A fresh look at six outrageous sisters.
There has been no lack of attention to the notorious Mitford sisters, including biographies of Unity Valkyrie Mitford, who, scandalously, adored Hitler; Diana, who married the outspoken fascist Sir Oswald Mosley; and writer Nancy, the subject of Life in a Cold Climate (2003) by Somerset Maugham Award winner Thompson herself (A Different Class of Murder: The Story of Lord Lucan, 2014, etc.). Added to those are family memoirs, collections of letters, and a previous group biography, Mary S. Lovell’s The Mitford Girls (2001). Yet for readers yearning for another take on the glamorous sisters’ “posh past,” Thompson’s smart, jaunty, and wittily entertaining book will amply fill their desire. Steeped in Mitford lore and mythmaking, the book offers sharply drawn portraits of each woman, teases out the complexities of their fraught, competitive relationships with one another, and sets their lives within the context of a radically changing world. “These girls are prize exhibits in a Museum of Englishness,” admits the author, but she shows how they were much more.

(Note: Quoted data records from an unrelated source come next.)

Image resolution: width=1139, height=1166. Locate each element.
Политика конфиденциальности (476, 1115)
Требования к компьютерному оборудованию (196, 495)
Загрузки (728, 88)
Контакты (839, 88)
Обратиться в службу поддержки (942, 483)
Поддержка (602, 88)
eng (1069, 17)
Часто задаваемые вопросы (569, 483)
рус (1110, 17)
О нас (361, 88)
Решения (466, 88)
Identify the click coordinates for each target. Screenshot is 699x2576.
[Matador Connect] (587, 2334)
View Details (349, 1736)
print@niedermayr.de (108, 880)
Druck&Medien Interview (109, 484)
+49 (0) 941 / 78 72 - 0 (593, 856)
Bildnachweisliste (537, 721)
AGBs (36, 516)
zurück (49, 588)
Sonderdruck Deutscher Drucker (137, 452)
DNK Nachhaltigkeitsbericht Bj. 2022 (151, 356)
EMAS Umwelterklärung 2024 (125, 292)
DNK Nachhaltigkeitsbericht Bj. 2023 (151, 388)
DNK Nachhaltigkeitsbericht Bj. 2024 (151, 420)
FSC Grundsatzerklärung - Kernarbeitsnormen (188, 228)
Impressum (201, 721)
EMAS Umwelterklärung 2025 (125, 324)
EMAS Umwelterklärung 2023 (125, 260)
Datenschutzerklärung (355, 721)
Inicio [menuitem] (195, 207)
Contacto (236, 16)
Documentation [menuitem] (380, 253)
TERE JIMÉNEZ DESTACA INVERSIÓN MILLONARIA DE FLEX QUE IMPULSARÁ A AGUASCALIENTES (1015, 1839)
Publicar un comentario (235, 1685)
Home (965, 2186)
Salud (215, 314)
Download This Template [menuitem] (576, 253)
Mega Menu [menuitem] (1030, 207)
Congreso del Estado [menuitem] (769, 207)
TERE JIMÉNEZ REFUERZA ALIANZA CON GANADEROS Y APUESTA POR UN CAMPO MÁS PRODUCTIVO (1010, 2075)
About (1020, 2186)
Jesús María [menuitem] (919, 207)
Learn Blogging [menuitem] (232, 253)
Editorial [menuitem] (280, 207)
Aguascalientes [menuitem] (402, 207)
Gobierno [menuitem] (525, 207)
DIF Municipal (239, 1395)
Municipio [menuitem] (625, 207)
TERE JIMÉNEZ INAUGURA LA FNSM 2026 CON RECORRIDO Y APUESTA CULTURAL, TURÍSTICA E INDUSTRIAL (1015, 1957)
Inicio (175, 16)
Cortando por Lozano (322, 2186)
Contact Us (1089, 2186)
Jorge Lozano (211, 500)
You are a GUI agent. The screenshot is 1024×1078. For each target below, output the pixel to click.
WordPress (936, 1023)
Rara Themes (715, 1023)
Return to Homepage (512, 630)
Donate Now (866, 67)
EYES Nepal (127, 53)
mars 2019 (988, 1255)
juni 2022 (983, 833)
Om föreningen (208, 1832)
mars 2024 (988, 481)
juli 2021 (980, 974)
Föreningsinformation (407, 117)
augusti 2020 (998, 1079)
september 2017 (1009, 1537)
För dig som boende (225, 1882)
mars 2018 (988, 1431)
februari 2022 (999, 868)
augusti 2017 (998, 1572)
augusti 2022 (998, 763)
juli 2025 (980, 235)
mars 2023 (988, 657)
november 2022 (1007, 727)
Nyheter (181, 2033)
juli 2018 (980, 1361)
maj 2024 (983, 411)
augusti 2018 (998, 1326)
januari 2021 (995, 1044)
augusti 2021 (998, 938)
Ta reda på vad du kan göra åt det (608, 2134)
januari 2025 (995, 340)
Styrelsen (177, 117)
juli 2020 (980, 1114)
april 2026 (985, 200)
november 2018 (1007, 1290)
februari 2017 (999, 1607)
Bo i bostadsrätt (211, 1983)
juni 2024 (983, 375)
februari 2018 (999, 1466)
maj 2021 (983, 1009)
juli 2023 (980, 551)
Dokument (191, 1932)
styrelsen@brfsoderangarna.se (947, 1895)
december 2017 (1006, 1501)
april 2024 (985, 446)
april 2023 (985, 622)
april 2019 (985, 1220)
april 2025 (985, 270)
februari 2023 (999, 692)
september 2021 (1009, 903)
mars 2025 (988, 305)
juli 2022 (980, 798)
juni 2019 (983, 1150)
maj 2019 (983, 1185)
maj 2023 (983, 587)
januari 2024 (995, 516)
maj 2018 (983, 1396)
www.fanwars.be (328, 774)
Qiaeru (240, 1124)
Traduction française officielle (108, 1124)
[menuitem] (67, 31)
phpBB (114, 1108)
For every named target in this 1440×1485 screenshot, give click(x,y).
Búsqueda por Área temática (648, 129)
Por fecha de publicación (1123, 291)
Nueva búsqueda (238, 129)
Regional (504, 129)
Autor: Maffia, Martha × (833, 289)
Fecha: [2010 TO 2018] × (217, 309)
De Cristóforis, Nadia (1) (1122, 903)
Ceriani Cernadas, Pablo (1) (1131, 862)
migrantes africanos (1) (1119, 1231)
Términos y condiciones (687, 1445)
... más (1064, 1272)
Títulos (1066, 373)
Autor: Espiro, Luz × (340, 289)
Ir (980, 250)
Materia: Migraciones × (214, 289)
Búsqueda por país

Born between 1904 and 1920, the sisters grew up imbibing the etiquette of debutante balls and the personal consequences of global upheaval; their friends were the fey Bright Young Things, “sublimely clever aesthetes”; their enemies were legion. “Snobbery, shallowness, stupidity, adultery, unpalatability—the Mitfords were accused of all these things and rode out every criticism,” Thompson writes admiringly. They fervently believed they were exceptional, even Jessica, who rebelled vehemently against the family’s politics. Unity never married, and others chose startlingly unsuitable mates: Diana left her adoring, hugely wealthy, but unfortunately dull husband for the rake Mosley; and Pamela married opinionated, philandering bores; Jessica ran off with a communist, with whom she lived in poverty. Deborah, though, made a more suitable match, with an eminent duke who owned assorted castles.
Thompson has fallen under the spell of the breathtakingly beautiful (as she repeatedly insists), seductive Diana, but otherwise, her cleareyed view of the sisters’ strengths and foibles makes this gossipy story a delight.